# START OF DATA PROVIDED
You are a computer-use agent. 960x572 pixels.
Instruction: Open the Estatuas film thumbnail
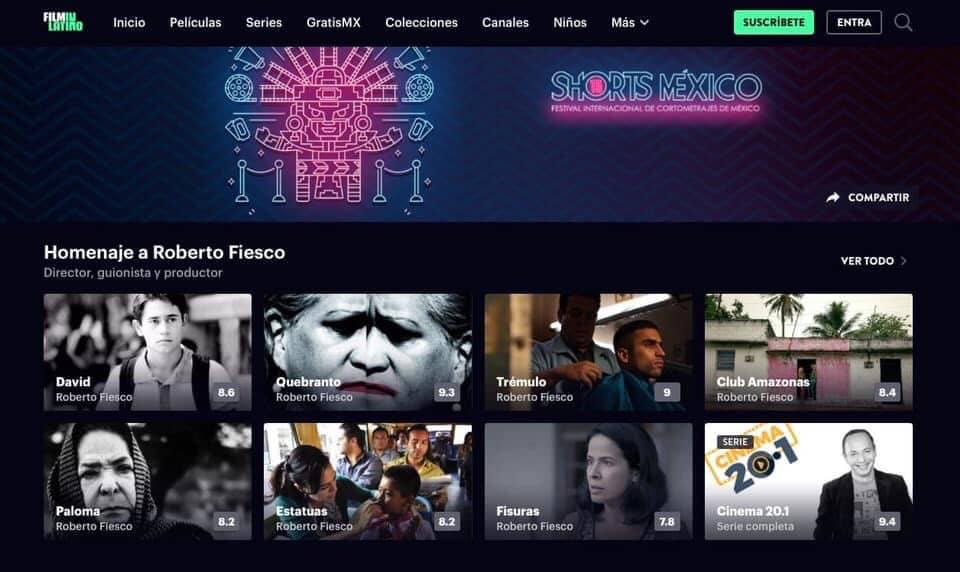368,481
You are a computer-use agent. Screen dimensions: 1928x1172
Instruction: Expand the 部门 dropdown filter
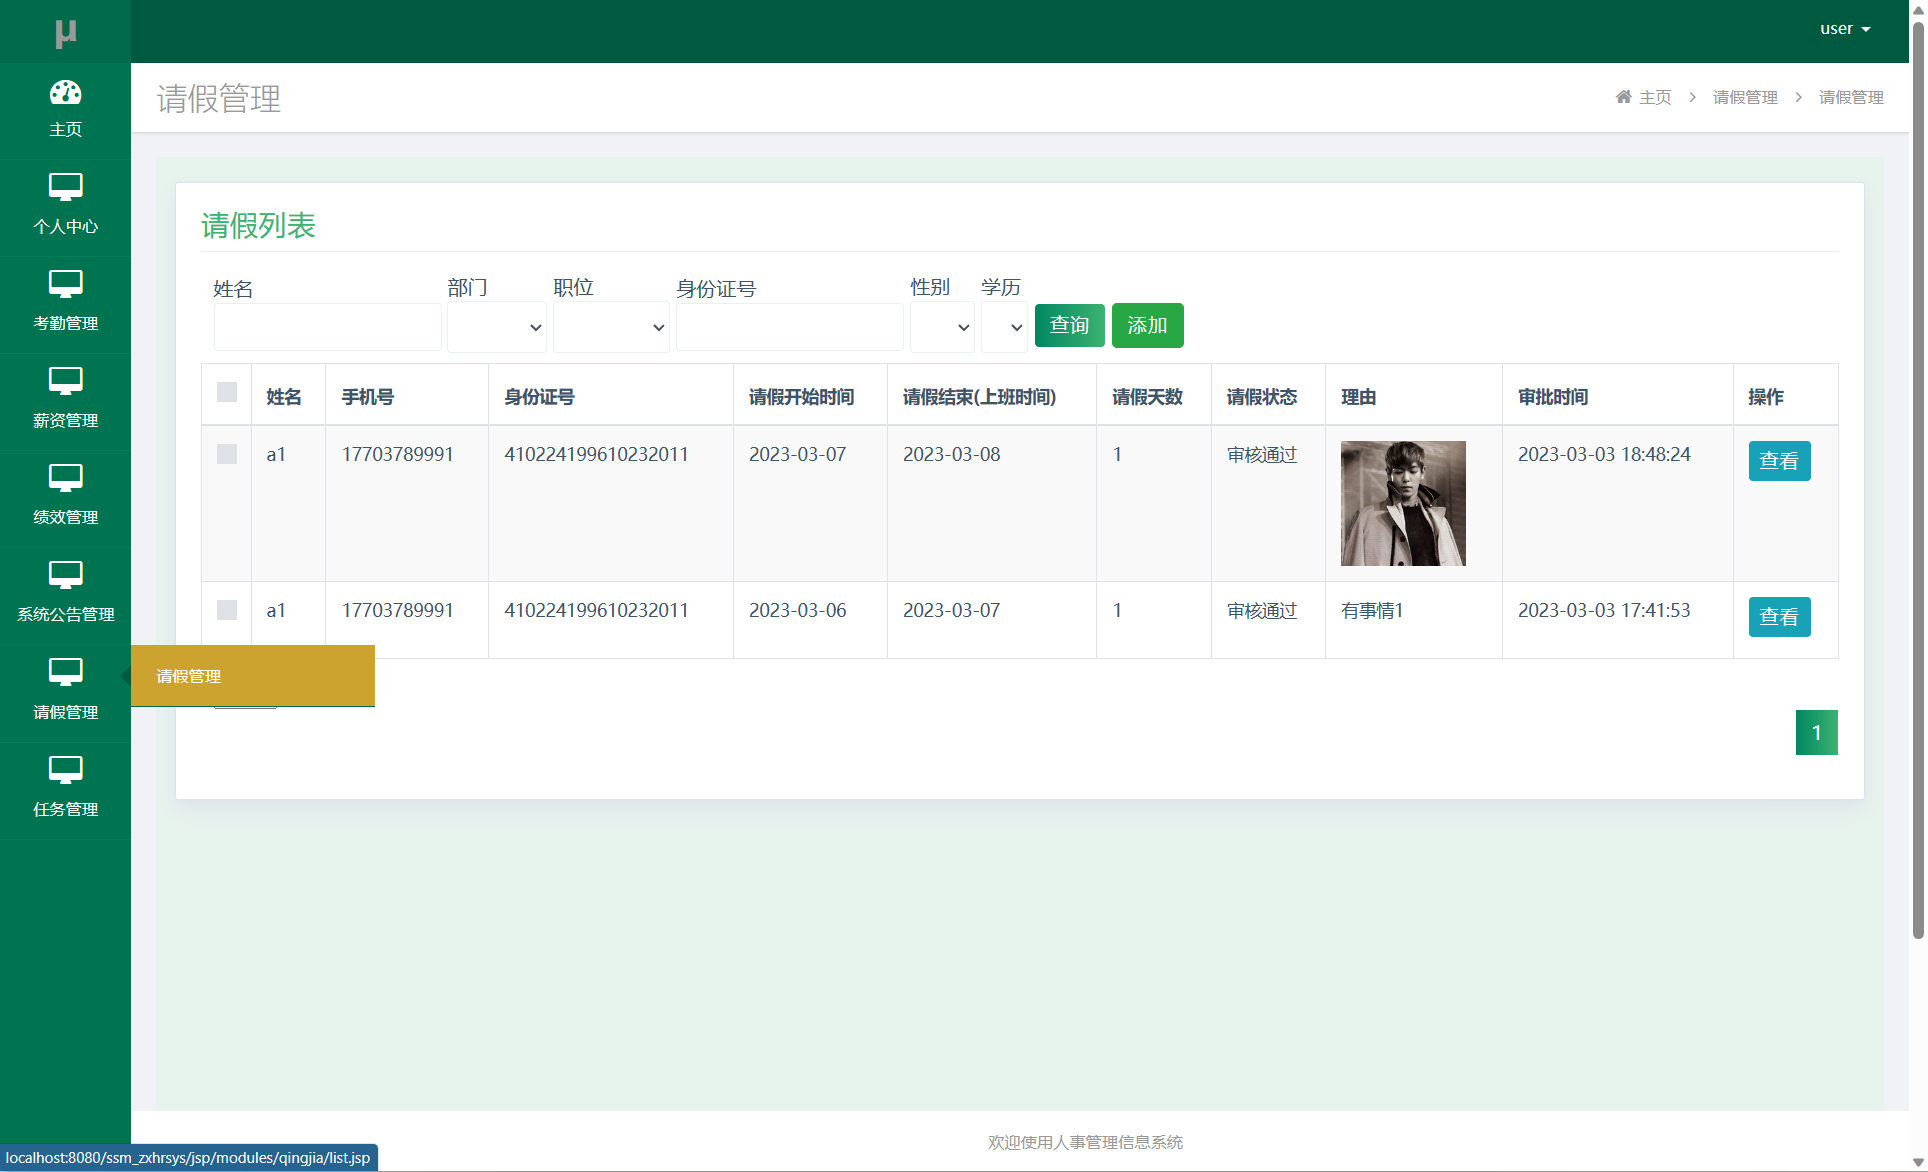coord(496,327)
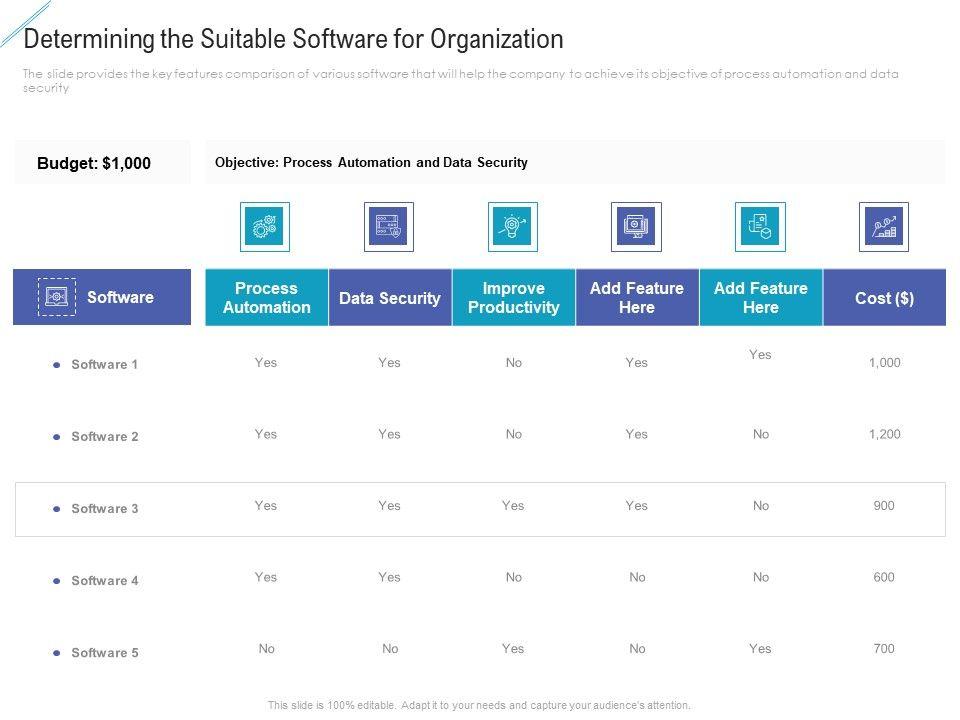The width and height of the screenshot is (960, 720).
Task: Click the laptop icon in the Software header
Action: coord(56,297)
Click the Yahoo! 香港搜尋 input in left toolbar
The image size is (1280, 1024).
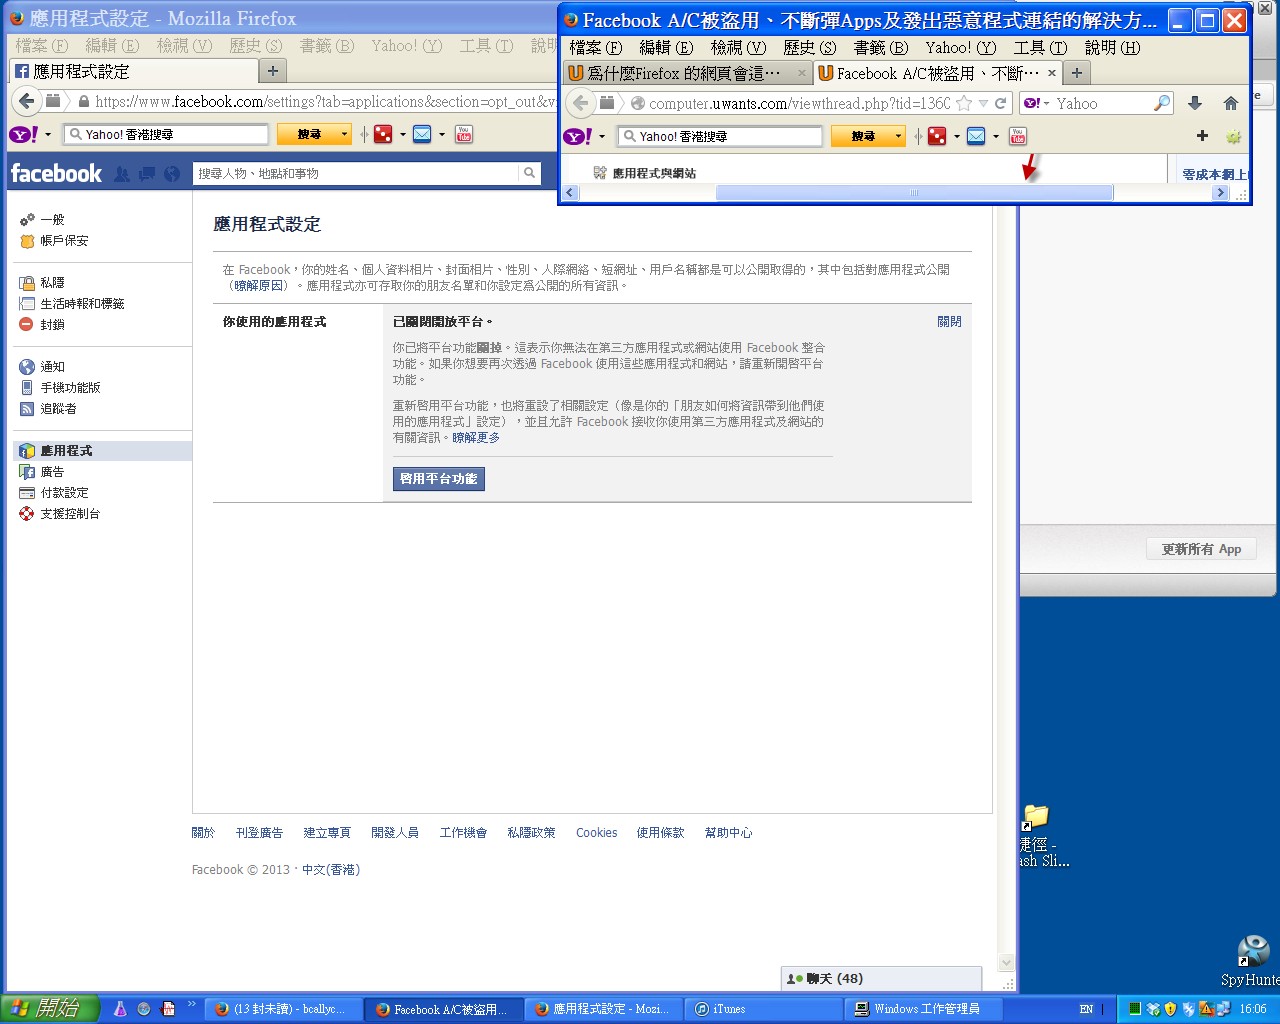click(x=166, y=134)
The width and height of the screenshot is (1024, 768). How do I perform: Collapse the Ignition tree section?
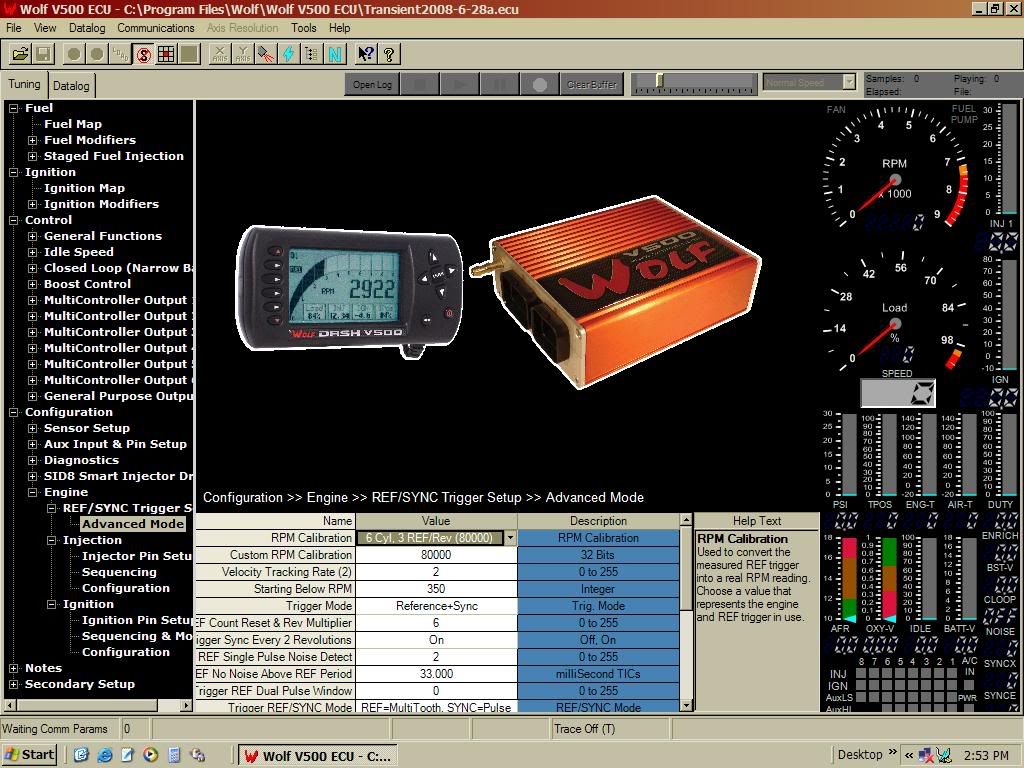14,172
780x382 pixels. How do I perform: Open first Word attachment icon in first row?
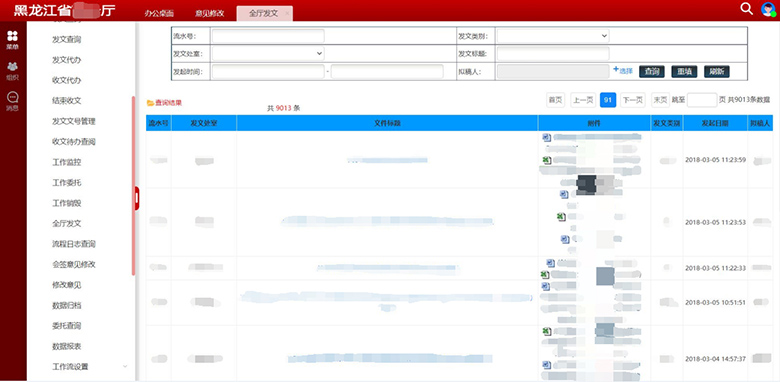pyautogui.click(x=546, y=137)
# END OF DATA PROVIDED
• GIVEN PROBLEM
Render every line of the records above as a numbered list, omitting blank lines and leaving the pictures out.

• PROBLEM SOLUTION
1. You are a computer-use agent. 960x572 pixels.
2. Instruction: Open the Estatuas film thumbnail
3. 368,481
4. You are a computer-use agent. Screen dimensions: 1928x1172
5. Instruction: Expand the 部门 dropdown filter
6. coord(496,327)
7. The width and height of the screenshot is (960, 720).
8. Task: Click the laptop icon in the Software header
9. Action: coord(56,297)
10. Click the Yahoo! 香港搜尋 input in left toolbar
11. The image size is (1280, 1024).
12. click(x=166, y=134)
13. The width and height of the screenshot is (1024, 768). How do I perform: Collapse the Ignition tree section?
14. 14,172
15. 780x382 pixels. How do I perform: Open first Word attachment icon in first row?
16. pyautogui.click(x=546, y=137)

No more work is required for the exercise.